WEST OF WISDOM


Edwin P. Cutler


     There comes a rush, when the sails are full,
     and the sea is foaming at the rail.

     In the day's last light, the Cithara's anchor shattered the mirrored surface of the South Pacific lagoon, and Jim Tyler lifted his eyes to the mountains that had guided him in from the sea. Shadows ran down their slopes, and in the gathering gloom palm trees bowed in the breeze that gently pressed the Cithara's sails, the breeze that had brought them through a passage in the outer reef. He paused watching the shoreline become a work of art in deepening shades of gray but tensed when a shadow separated itself from shore and slowly came his way.
     Who? he wondered, letting his sailboat back down to set her anchor in the sandy bottom. The tropic jungle exhaled a pleasant breath which, laced with the sweet scent of hibiscus and frangipani, lazily slatted the Cithara's tired sails.
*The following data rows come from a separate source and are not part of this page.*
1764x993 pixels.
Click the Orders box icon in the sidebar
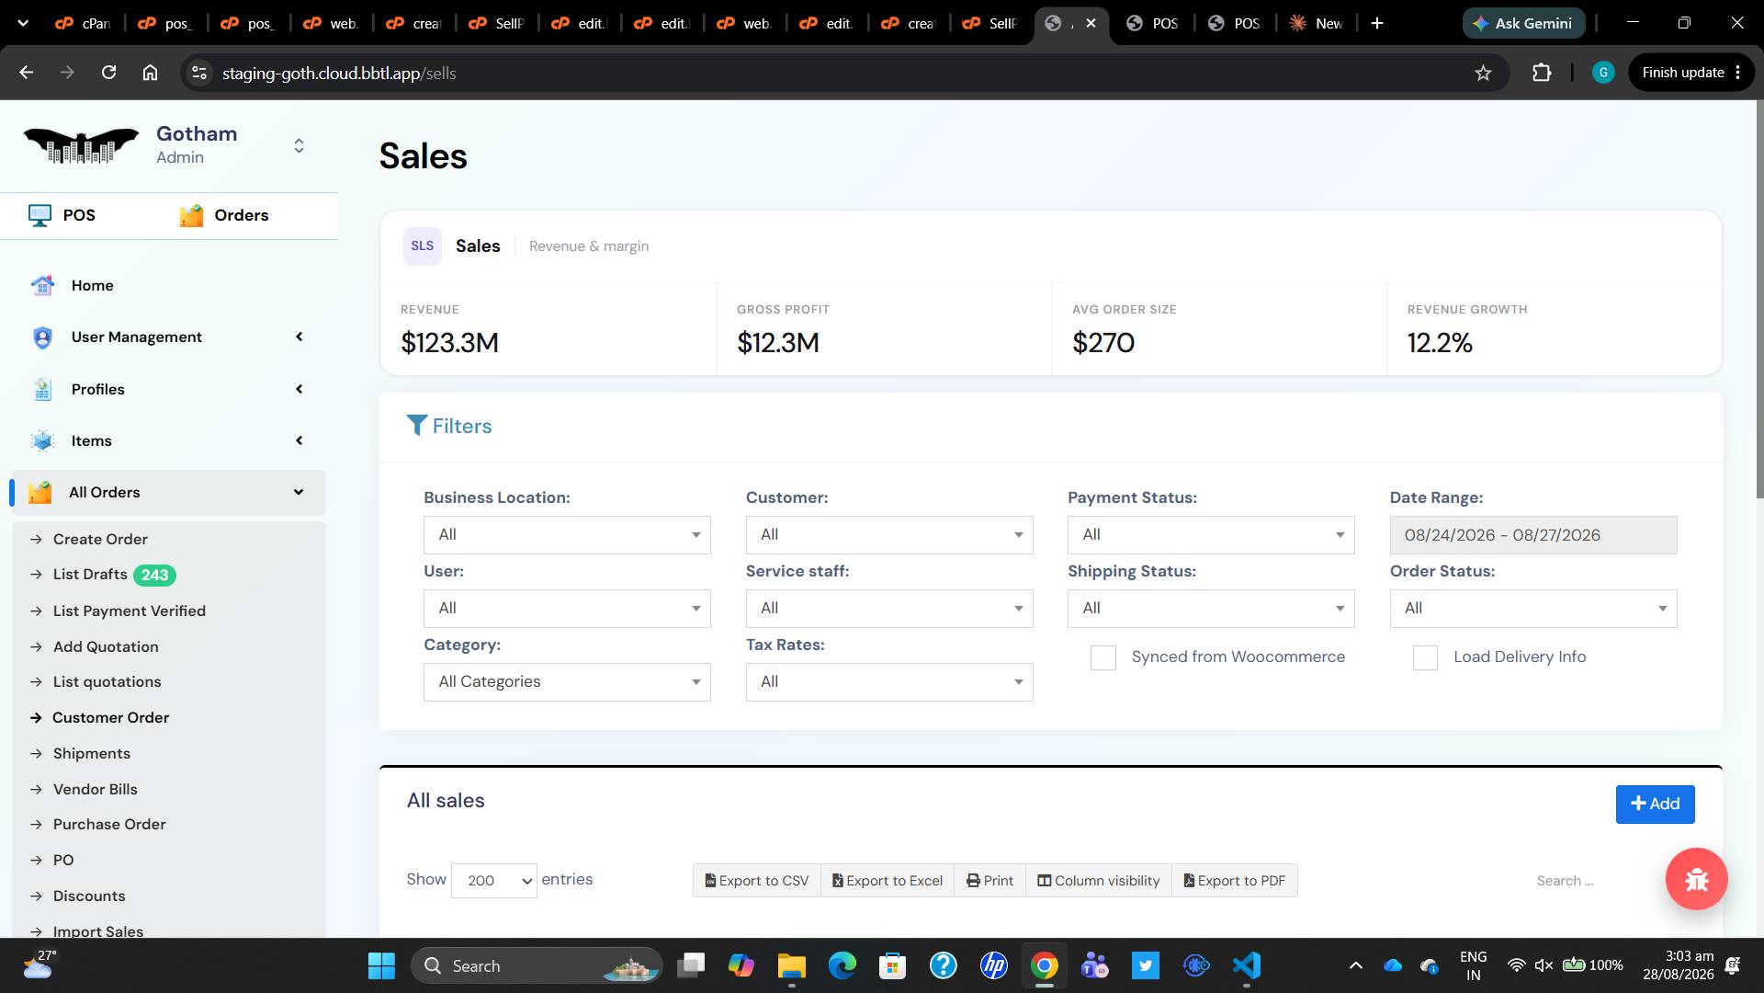(x=191, y=215)
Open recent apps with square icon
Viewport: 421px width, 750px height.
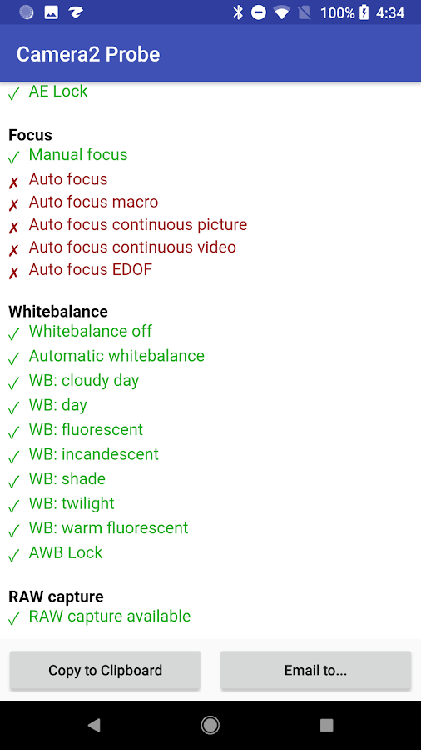(326, 725)
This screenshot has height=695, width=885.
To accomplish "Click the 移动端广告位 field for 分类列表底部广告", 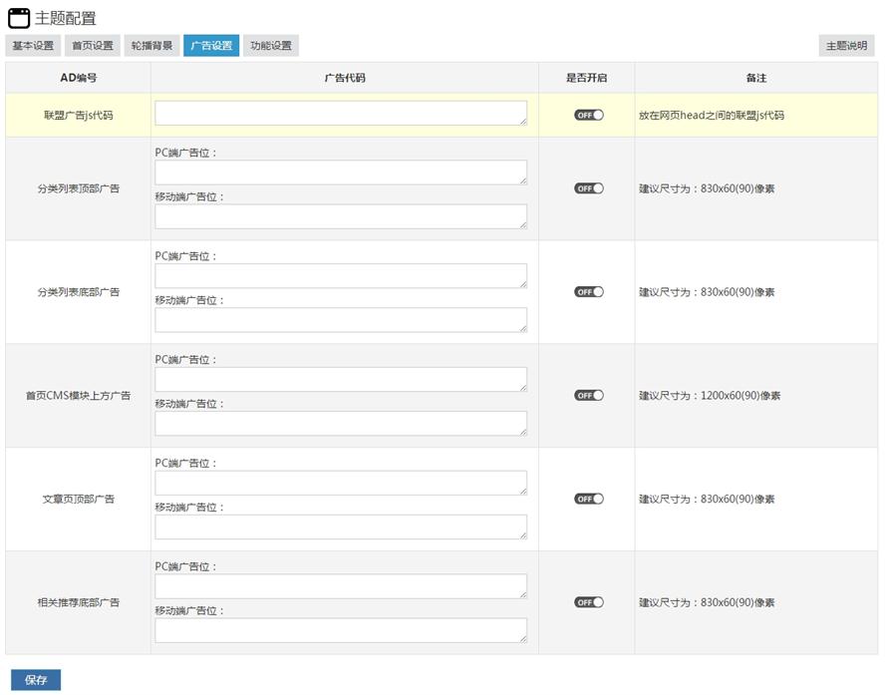I will click(341, 320).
After a thirty day passage from San Francisco to Hiva Oa in the Marquesas, he wanted company, yes, but the welcoming committee came a darkness, looming larger with each subdued stroke of muffled oar, and in the tropic twilight, terror walked its chilling fingers up his spine.
     When no friendly hail came from the growing menace, Jim crouched low to minimize his silhouette and moved back from the bow. In the cockpit, he wished he had a weapon, but felt foolish for his fears when the skiff came alongside manned by a single sailor.
     The solitary figure rose and stood balanced in his tiny boat. Lifting his seabag to the toerail, he exhaled a volley of curses and demanded, "Lend a hand, lad!" When Jim did not move, the demand became a threat, "Damn it man, take my bag aboard, or wait for me in hell."
     At this, Jim grabbed the sack and pulled. When it was safely on the Cithara's wooden deck, the man cursed again, whispering hoarsely, "Where's yer bloody crew?"
     Jim's fears returned, for never had subdued sounds from one man's mouth seemed so vile, and when a nickel plated pistol sparkled in the starlight, the hair at the nape of his neck stood in hackles.
     "I'll take command now," the man bellowed and, waving the gun toward the bow, demanded, "Get the anchor up, step to it, lad!"
     Piracy! Jim was stunned.
     Looking down at the man the tropic shadows had produced, Jim saw that he was middle aged, and aging, yet seemed quick and spry. What held Jim's attention was his wizened face which had the leathered look of men who spend their lives at sea. From the shadows of his coal black beard and bushy eyebrows, a glass eye stared up, returning the light from every star that glittered in the sky above. Out the hollow in that incandescent sphere, the dull red fire of hell burned bright -- his aspect was more of monster than of man.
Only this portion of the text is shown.